Ford sees autonomous vehicles accounting for one in 10 miles traveled in the U.S. by 2030, CEO Mark Fields told the company's Analyst Day conference Thursday at its Dearborn, Michigan, headquarters. Ford’s intent is to introduce a “Level 4" fully autonomous vehicle in 2021, Fields said. A Society of Automotive Engineers standard published in January 2014 defines Level 4 as “high automation” in a vehicle, meaning it will have an automated system capable of handling “all aspects” of driving tasks, “even if a human driver does not respond appropriately to a request to intervene.” The first Level 4 vehicle Ford introduces will be “specifically designed” for “commercial mobility services” such as ride-sharing and ride-hailing, and won’t have a steering wheel, brake pedal or gas pedal, said Raj Nair, chief technical officer. “I love driving, but I hate my commute,” he said. If he had the opportunity for a vehicle to pick him up from home every day and drive him to work in a manner that would be cheaper than personally owning a vehicle, “I would jump on it,” he said. “I think that’s true for a lot of our customers.
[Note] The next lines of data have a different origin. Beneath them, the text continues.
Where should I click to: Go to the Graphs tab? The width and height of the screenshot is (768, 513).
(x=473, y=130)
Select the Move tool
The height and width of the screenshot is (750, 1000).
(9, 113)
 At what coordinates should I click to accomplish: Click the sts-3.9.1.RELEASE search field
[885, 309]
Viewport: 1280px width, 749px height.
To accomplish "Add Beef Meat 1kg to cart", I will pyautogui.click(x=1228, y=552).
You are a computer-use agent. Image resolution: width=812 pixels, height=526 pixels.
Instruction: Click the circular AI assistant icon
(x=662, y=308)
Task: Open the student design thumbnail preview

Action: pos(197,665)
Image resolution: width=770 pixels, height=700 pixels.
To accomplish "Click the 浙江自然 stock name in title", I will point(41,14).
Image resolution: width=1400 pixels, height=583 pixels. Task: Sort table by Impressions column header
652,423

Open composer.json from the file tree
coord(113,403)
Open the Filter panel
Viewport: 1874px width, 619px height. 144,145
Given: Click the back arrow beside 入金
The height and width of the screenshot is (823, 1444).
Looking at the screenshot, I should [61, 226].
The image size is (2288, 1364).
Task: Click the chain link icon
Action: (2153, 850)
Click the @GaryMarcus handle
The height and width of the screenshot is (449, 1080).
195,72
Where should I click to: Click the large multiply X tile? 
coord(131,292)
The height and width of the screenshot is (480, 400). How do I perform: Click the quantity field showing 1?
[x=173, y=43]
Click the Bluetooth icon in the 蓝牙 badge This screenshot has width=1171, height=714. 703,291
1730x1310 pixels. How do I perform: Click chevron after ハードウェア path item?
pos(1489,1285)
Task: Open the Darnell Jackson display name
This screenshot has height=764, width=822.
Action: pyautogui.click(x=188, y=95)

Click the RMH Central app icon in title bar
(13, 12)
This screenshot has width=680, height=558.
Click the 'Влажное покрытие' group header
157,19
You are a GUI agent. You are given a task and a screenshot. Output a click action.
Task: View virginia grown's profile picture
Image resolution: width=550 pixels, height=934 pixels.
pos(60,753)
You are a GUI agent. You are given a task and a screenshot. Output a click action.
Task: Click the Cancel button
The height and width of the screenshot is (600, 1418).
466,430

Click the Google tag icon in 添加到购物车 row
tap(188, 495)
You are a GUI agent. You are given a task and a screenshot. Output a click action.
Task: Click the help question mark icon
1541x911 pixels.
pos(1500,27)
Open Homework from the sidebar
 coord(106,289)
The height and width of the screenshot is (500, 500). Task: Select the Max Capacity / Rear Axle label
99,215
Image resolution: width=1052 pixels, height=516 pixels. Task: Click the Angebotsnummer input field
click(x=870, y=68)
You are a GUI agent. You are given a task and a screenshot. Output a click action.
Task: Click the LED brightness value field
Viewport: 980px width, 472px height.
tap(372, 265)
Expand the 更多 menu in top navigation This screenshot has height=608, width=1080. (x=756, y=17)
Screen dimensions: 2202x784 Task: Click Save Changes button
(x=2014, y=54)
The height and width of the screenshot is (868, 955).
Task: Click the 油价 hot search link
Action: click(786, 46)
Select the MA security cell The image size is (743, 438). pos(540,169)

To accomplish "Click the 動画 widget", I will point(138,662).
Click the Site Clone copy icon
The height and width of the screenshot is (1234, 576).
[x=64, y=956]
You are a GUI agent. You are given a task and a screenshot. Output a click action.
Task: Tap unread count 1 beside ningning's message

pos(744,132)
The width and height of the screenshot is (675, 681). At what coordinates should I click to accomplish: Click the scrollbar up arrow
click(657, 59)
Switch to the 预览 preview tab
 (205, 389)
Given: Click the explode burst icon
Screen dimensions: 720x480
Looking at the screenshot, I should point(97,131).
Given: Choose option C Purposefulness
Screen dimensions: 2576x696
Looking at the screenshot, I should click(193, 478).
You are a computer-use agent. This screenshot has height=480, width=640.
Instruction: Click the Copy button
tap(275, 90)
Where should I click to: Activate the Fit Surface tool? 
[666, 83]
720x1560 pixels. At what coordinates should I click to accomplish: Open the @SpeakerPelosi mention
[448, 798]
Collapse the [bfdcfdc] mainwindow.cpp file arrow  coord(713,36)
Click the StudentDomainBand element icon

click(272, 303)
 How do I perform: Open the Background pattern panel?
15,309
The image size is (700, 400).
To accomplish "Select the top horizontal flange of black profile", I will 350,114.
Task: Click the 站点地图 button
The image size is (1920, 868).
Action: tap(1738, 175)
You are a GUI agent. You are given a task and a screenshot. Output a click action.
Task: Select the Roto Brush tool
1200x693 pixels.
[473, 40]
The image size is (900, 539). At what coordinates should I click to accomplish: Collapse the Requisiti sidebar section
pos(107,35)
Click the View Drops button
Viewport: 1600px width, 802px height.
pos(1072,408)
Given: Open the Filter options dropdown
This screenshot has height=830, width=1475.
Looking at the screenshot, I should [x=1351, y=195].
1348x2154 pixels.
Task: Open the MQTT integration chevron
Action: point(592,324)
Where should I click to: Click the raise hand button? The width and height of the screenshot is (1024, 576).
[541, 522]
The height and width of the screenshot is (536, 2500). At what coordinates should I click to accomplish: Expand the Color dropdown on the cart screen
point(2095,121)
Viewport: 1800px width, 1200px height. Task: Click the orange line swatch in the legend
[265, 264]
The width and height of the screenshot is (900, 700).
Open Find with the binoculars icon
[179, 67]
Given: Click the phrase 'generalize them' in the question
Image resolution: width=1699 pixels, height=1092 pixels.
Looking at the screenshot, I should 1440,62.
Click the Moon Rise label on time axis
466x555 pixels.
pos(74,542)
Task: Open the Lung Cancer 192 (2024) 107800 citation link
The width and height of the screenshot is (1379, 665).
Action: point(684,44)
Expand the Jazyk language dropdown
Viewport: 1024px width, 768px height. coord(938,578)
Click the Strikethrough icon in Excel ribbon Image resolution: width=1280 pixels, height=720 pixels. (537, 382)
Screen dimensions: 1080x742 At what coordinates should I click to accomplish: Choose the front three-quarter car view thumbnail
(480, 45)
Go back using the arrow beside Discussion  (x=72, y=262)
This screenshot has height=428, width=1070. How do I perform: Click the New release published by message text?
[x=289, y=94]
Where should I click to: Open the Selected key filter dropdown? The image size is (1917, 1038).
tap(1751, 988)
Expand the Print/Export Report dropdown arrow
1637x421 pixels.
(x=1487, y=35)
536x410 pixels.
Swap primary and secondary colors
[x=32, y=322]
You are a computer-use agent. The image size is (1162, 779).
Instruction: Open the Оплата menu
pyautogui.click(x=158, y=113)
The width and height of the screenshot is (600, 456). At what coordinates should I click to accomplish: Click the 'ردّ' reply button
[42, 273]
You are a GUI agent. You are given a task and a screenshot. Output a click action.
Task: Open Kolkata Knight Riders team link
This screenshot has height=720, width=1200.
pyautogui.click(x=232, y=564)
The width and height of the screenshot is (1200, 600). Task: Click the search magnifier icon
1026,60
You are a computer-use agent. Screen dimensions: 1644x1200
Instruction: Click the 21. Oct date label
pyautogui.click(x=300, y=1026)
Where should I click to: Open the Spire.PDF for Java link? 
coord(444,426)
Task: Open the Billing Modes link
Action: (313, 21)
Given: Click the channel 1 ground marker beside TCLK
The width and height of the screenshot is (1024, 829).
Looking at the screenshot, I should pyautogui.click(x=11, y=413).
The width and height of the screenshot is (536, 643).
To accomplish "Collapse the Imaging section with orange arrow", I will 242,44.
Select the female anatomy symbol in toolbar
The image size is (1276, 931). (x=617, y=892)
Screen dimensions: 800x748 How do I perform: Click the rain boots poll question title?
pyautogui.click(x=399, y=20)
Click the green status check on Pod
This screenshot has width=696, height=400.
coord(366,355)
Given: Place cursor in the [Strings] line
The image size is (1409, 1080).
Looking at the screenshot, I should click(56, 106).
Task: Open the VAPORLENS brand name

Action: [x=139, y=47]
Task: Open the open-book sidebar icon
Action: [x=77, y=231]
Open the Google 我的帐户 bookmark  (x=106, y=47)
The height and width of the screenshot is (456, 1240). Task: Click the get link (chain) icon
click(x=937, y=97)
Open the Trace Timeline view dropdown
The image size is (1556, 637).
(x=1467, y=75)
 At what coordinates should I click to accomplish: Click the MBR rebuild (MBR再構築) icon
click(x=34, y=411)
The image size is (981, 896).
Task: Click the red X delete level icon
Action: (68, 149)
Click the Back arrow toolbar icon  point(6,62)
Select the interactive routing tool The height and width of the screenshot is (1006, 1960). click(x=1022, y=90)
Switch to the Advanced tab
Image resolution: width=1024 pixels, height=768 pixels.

And so this is why we think this could really be a game changing aspect of how personal mobility is viewed in the future.” Ford projects that autonomous vehicle sales could account for up to 20 percent of total vehicle sales by 2030, Nair said. “Couple that along with the opportunity of not just manufacturing and selling the vehicles, but participating in the transportation of the service opportunity, participating in the vehicle management as the service opportunity, you could see why this is such a large opportunity for Ford Motor Company.”